# SERIE DE EJERCICIOS
1 > Resume el párrafo del relato que empieza por "Llegó un momento de la discusión", sin perder sus hechos principales.
2 > Expresa como lista JSON de cadenas, una por línea y sin las líneas en blanco, los registros desde la línea que contiene "is (640, 360)." hasta la que contiene "at (307, 414).", ambas incluidas.

# FRAGMENTO SELECCIONADO
---

¡A ti te voy a echar del pueblo!
El que hablaba desde el medio de la calle era Pedro, el alcalde. Le decía al melenas que venía rodeado de chavales y chavalas al campo de juego del ayuntamiento, o sea del pueblo.
Mira, Pedro, yo soy el cura de este pueblo porque me lo ha mandado el obispo. Tú no puedes hacer nada, así que no te pongas de esa manera. Ya lo sabes.
¿A qué venía esta invectiva, en tono acre y voz alta?
A una historia que poco o nada tiene que ver con aquellos enternecedores cuentos de la posguerra italiana de Guareschi, en los que un alcalde bravucón, comunista y descreído (?) y un ensotanado cura fascista (?) no menos bravucón, mantenían en constante tensión simpática a la población humana y divina de un pequeño pueblo de la Italia de entonces.
La cosa, el asunto, el tema empezó mucho antes. Apenas a pocos meses de aparecer por allí un tipejo sin pinta de cura, pero que era el cura. Lo de menos ahora es cómo era, qué decía, cómo se comportaba, que eso no cuenta, al menos ahora.
Lo importante es que en aquella temporada, tuvo la fortuna o “infortuna”, cada quien piense como quiera, de morir el caudillo, o sea Franco. Todos ya sabemos quién fue, no hacen falta más explicaciones. Y quien no lo sepa, que busque en Internet, que está al lado.
El caso es que ya de noche, llaman a la puerta de la rectoral (o sea donde vivía el cura del pueblo). Son el Alcalde y el Teniente de Alcalde (notad que las iniciales las resalto, que eran personas importantes). Vamos, Pedro y Juan. Muy serios dicen: Oye, mira, que ha muerto el caudillo y que dice el gobernador civil que te encarguemos un funeral para el domingo. Yo, respiro, no lo sabía. Y entraron y nos sentamos alrededor de la camilla. Y empezamos a hablar los tres. El cura intentar razonar que no puede hacer una misa funeral por alguien que ni ha sido del pueblo, ni siquiera tuvo el detalle de hacer algún alto en él si alguna vez pasó cerca. Vamos que sí, que fue el jefe del estado, pero que estaba tan lejos, que mejor dejarlo pasar. Un día, cualquiera, en misa, lo recordamos y ya está. Que lo otro puede hacer daño a algunos, que esto es un pueblo pequeño y que del otro bando también hay.
La conversación fue alargándose; de las formas suaves pasamos a las más ásperas; subimos la voz y hasta chillamos. Pero como la rectoral estaba al borde del pueblo, y en aquella calle no había más que corrales, no se enteró nadie. Bueno sí, se enterarían las ovejas, pero como ellas sólo balan, nunca se supo su opinión
Llegó un momento de la discusión en que ni pa´lante ni pa´tras. Y va el cura, y se quiere echar un farol, y va y dice: Bueno, lo que diga el obispo. A esto son los 11 y media de la noche, que entonces todavía no se decía 23:00 horas. Teléfono. Lo coge personalmente el obispo, qué pasa, mire que quieren un funeral y tal, que ¿qué hago? Y va mi obispo y me dice: Tú haz lo que tengas que hacer. Yo tengo un funeral en la catedral.

---

# MATERIAL DE ORIGEN
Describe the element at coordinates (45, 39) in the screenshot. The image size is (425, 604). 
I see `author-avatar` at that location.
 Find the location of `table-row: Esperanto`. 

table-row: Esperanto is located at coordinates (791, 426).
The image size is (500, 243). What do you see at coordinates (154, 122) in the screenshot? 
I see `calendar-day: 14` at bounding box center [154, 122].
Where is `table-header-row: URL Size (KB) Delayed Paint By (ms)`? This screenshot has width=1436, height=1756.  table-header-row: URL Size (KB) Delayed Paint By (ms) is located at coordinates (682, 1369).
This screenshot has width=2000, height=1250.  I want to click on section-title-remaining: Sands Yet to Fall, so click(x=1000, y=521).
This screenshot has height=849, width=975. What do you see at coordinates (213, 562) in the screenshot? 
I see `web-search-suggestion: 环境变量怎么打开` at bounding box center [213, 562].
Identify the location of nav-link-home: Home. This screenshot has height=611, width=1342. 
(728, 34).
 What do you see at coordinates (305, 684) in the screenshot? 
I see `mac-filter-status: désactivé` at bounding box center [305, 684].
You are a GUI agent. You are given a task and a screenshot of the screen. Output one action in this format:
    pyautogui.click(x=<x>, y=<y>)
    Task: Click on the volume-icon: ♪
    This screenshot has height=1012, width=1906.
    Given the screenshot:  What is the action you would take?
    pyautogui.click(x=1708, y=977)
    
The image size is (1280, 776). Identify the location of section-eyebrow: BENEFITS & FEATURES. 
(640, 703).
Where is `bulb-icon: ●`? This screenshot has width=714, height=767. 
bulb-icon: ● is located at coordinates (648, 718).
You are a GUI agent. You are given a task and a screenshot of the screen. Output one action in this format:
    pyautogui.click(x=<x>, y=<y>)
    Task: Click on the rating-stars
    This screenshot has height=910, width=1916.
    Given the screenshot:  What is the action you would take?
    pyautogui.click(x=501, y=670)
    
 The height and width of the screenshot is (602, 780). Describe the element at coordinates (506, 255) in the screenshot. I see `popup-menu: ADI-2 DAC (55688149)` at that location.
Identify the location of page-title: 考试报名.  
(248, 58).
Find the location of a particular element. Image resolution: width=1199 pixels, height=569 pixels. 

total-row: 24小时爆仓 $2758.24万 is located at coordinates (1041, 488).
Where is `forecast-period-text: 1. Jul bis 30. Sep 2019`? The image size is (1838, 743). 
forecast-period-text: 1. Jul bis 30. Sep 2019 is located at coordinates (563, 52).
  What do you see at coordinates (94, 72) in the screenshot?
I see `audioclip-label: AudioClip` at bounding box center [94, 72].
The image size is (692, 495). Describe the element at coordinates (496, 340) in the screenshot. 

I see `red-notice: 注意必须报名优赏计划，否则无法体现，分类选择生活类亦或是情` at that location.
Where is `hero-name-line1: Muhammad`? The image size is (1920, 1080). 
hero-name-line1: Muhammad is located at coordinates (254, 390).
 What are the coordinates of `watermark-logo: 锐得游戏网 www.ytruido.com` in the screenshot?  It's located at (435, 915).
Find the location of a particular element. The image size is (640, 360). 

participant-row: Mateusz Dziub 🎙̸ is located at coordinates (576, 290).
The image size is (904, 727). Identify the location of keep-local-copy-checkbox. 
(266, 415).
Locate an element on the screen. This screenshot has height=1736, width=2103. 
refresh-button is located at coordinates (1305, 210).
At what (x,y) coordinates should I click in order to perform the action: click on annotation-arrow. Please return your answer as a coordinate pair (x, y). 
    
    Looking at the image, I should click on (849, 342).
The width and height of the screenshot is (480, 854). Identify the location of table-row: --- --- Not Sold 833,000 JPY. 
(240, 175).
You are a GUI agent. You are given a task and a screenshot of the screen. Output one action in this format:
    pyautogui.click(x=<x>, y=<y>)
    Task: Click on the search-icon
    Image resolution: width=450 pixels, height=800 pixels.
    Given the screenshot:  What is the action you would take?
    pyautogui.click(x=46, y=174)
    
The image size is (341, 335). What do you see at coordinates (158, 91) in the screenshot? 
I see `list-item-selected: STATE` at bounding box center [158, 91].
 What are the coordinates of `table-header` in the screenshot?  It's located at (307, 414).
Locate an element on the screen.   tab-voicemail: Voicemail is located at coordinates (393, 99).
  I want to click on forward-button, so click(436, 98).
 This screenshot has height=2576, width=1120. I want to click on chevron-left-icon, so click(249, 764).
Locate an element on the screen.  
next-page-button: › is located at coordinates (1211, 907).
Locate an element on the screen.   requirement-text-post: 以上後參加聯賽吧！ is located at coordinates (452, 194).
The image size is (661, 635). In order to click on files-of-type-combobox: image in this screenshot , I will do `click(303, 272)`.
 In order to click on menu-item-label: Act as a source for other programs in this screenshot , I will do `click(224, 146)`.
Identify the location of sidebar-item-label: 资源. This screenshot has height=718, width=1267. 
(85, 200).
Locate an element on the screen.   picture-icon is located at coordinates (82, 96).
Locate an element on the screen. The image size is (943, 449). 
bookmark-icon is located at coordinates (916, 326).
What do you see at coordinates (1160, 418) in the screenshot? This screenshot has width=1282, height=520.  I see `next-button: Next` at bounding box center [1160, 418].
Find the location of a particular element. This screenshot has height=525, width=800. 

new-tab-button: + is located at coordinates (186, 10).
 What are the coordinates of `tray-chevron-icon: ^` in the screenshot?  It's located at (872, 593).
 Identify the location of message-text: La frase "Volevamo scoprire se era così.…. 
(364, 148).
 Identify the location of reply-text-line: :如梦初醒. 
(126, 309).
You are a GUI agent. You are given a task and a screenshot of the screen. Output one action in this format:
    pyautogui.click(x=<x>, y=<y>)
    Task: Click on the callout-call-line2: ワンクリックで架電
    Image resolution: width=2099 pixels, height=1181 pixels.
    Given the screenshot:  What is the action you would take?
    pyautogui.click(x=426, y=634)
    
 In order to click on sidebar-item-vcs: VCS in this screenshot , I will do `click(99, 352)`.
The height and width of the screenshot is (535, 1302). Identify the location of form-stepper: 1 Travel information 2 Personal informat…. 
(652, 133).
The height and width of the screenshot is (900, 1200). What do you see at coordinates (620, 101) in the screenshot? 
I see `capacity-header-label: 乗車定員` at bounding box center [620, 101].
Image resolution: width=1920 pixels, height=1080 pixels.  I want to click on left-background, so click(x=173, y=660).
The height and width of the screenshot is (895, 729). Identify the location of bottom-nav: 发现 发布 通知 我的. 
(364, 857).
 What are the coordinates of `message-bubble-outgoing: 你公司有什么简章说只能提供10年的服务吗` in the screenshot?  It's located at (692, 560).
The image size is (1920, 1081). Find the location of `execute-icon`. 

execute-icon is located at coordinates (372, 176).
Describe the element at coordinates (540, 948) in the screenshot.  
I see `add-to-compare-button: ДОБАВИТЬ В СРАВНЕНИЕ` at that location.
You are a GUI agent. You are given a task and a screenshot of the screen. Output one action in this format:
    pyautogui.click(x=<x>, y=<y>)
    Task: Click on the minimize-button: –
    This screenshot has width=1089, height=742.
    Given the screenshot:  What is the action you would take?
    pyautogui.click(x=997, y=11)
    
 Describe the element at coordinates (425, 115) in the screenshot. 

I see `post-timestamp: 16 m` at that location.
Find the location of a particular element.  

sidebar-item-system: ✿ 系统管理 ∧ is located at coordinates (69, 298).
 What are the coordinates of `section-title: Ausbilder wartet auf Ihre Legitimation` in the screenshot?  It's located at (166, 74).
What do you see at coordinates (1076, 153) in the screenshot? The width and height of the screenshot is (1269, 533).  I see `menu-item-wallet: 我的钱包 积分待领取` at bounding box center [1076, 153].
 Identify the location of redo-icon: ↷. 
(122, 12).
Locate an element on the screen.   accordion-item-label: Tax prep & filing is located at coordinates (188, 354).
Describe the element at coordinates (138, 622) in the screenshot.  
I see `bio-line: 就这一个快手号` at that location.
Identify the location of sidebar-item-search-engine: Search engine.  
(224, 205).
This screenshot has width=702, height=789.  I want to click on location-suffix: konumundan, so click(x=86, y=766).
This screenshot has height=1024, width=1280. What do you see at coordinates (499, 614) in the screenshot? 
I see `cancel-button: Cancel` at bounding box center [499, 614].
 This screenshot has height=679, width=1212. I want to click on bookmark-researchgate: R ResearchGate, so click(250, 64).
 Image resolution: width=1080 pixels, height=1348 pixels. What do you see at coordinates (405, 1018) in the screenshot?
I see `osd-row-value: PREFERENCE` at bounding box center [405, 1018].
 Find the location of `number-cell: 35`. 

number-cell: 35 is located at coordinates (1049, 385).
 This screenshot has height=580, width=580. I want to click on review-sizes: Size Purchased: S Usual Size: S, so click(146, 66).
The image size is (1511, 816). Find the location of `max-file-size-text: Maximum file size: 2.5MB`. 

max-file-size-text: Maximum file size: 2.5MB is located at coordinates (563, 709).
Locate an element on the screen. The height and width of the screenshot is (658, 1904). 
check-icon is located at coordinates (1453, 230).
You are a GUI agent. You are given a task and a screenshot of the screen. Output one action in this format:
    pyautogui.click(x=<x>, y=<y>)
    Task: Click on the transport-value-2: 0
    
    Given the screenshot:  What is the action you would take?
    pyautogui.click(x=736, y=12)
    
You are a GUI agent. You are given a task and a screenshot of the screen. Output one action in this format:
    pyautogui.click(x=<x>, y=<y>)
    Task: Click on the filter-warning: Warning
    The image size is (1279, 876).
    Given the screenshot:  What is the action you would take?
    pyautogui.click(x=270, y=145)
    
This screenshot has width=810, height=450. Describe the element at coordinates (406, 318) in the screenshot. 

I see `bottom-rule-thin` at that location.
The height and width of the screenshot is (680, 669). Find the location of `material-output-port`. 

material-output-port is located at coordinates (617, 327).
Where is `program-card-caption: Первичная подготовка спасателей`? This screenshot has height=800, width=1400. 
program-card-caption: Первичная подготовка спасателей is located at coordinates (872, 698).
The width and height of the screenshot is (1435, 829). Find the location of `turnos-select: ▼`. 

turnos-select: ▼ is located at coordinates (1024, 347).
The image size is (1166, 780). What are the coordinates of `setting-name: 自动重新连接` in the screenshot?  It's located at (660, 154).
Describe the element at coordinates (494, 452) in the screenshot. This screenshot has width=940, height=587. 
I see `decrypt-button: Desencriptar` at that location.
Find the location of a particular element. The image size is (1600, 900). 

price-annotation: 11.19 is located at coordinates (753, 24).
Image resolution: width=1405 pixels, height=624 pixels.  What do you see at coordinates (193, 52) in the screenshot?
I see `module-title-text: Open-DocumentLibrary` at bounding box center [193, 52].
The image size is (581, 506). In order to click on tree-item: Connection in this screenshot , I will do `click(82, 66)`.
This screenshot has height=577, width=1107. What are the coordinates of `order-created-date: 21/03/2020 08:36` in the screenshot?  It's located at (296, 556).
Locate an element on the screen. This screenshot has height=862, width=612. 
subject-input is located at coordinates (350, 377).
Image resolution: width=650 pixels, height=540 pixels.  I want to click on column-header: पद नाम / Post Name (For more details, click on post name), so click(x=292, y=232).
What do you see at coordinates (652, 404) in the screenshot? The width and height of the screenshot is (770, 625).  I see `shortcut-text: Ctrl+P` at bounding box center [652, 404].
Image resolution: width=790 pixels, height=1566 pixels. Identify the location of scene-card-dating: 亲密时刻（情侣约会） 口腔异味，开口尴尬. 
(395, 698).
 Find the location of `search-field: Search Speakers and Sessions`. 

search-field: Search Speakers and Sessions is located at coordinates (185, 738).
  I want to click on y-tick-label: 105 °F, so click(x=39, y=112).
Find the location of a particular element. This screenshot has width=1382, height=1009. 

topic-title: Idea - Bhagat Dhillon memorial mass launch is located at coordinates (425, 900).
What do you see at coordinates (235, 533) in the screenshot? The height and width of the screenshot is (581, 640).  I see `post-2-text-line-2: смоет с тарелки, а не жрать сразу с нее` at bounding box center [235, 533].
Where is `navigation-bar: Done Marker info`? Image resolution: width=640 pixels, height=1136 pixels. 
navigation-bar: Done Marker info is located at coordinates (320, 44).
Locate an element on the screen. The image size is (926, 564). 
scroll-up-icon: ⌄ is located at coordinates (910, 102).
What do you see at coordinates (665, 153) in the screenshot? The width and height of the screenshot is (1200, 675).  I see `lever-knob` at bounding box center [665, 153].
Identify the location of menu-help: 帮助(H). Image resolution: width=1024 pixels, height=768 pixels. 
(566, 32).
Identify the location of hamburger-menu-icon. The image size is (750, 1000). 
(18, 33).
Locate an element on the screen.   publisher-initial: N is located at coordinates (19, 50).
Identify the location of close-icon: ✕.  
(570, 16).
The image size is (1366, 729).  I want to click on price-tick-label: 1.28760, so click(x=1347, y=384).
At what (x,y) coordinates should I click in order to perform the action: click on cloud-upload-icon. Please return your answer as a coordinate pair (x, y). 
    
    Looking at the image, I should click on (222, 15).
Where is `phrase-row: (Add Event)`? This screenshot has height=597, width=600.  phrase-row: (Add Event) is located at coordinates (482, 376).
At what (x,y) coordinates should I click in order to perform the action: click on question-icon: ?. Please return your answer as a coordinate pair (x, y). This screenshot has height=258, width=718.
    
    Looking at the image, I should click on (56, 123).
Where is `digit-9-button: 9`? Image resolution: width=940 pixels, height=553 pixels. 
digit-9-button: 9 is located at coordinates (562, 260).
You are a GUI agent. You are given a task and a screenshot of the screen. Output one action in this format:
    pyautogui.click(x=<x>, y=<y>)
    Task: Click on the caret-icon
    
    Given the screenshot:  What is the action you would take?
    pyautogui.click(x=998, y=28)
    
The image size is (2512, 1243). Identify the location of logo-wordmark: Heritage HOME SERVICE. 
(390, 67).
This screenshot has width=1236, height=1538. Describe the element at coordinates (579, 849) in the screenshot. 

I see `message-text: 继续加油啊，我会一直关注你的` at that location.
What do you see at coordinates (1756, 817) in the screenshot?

---

# RESULTADOS POR TAREA
1 > La discusión se estancó. El cura, para tirarse un farol, dijo que se haría lo que dijera el obispo. A las once y media de la noche se llamó por teléfono y contestó el propio obispo. Al saber que querían un funeral, respondió que hiciera lo que tuviera que hacer, porque él tenía un funeral en la catedral.

2 >
[
  "Find the location of a particular element. The image size is (640, 360). ",
  "participant-row: Mateusz Dziub 🎙̸ is located at coordinates (576, 290).",
  "The image size is (904, 727). Identify the location of keep-local-copy-checkbox. ",
  "(266, 415).",
  "Locate an element on the screen. This screenshot has height=1736, width=2103. ",
  "refresh-button is located at coordinates (1305, 210).",
  "At what (x,y) coordinates should I click in order to perform the action: click on annotation-arrow. Please return your answer as a coordinate pair (x, y). ",
  "    Looking at the image, I should click on (849, 342).",
  "The width and height of the screenshot is (480, 854). Identify the location of table-row: --- --- Not Sold 833,000 JPY. ",
  "(240, 175).",
  "You are a GUI agent. You are given a task and a screenshot of the screen. Output one action in this format:",
  "    pyautogui.click(x=<x>, y=<y>)",
  "    Task: Click on the search-icon",
  "    Image resolution: width=450 pixels, height=800 pixels.",
  "    Given the screenshot:  What is the action you would take?",
  "    pyautogui.click(x=46, y=174)",
  "The image size is (341, 335). What do you see at coordinates (158, 91) in the screenshot? ",
  "I see `list-item-selected: STATE` at bounding box center [158, 91].",
  " What are the coordinates of `table-header` in the screenshot?  It's located at (307, 414)."
]